What others are doing
What are we to do? We can learn from what other
nations with high income-inequalities are doing. Brazil and Mexico
offer social models we should look into. In both countries, one
family in five receives a small monthly stipend—provided it keeps
its children in school and takes them for health checks.
There are apparently two stages in basic
schooling during which children are most likely to drop out. The
first is early primary. The second is middle high school, when the
child becomes old enough to start working.

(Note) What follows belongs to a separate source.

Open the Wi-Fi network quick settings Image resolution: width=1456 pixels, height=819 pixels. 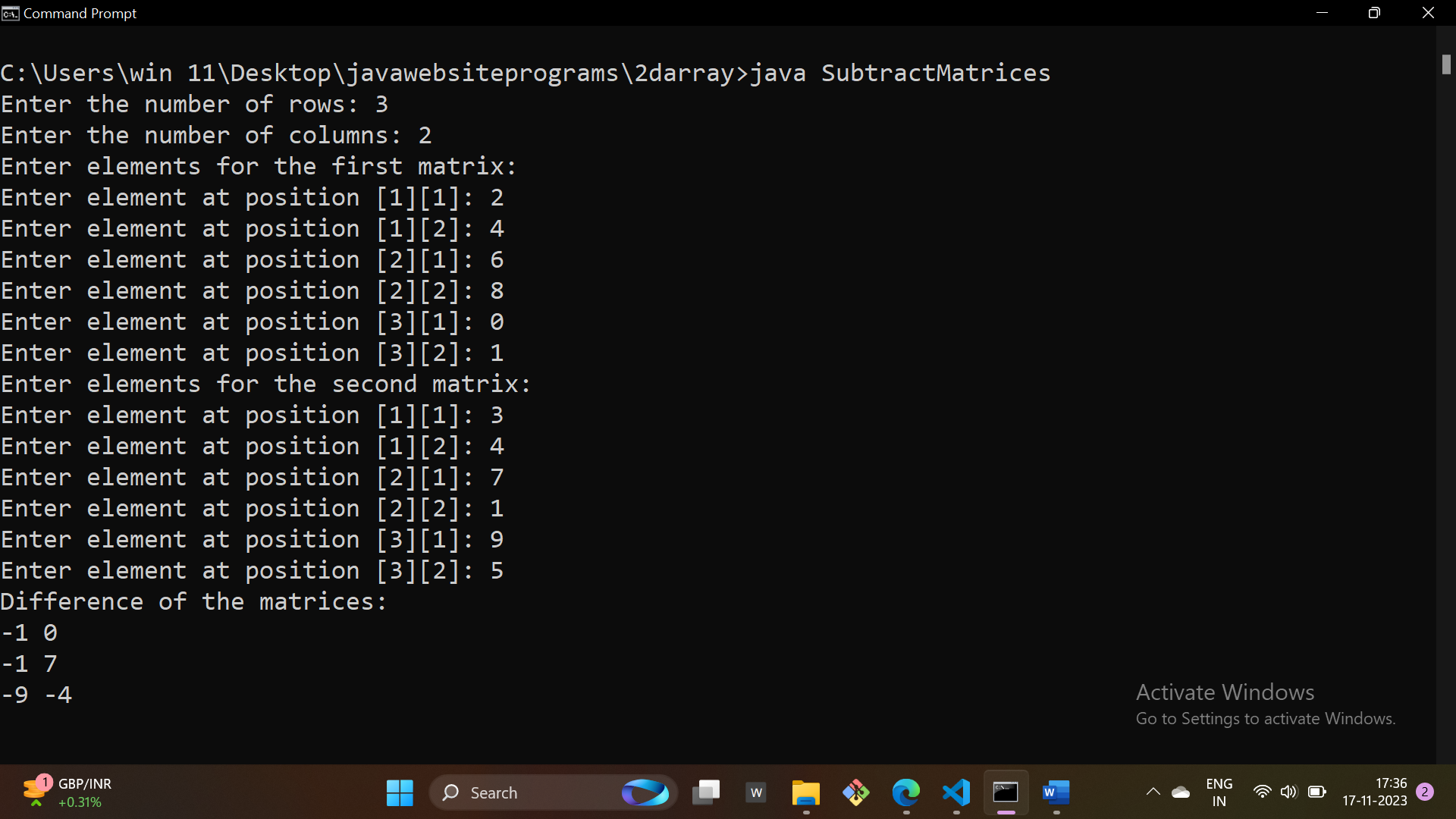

To keep young children in school, Brazil and
Mexico offer free school meals. More recently, they’ve also
started giving pupils small amounts of cereals and other basic foods
to take home—the quantity pegged to the number of days they’re
in school. For older potential dropouts, the two governments have
“wages for learning” schemes. Older children are “paid” to
stay in school, in amounts approximating what they would earn as
“start-up” workers with no skills.
Of course we may not have either the money or
the administrative capability to carry out social programs of this
magnitude. But we should make a start—at least in our poorest
provinces. Negros Occidental apparently has a fairly large
school-feeding program already.
No escalator
We must accept that education in the poor
country is not a mechanically moving staircase that effortlessly
conveys children between floors of schooling until they all get to
the top floor. There are also those who get no further than the
mezzanine.
Certainly we should try to keep pupils in their
classrooms—through school-feeding programs and “wages for
learning” schemes, just as the Latin-American states do. But we
must accept that public education in the poor country should in fact
be geared primarily to the needs of those who have only a minimum
number of years to spend in school. Our ironic circumstances suggest
that we return early public education to the basics—to reading,
writing and arithmetic—to making the experience of book-learning,
no matter how brief, as nearly complete and as useful as possible.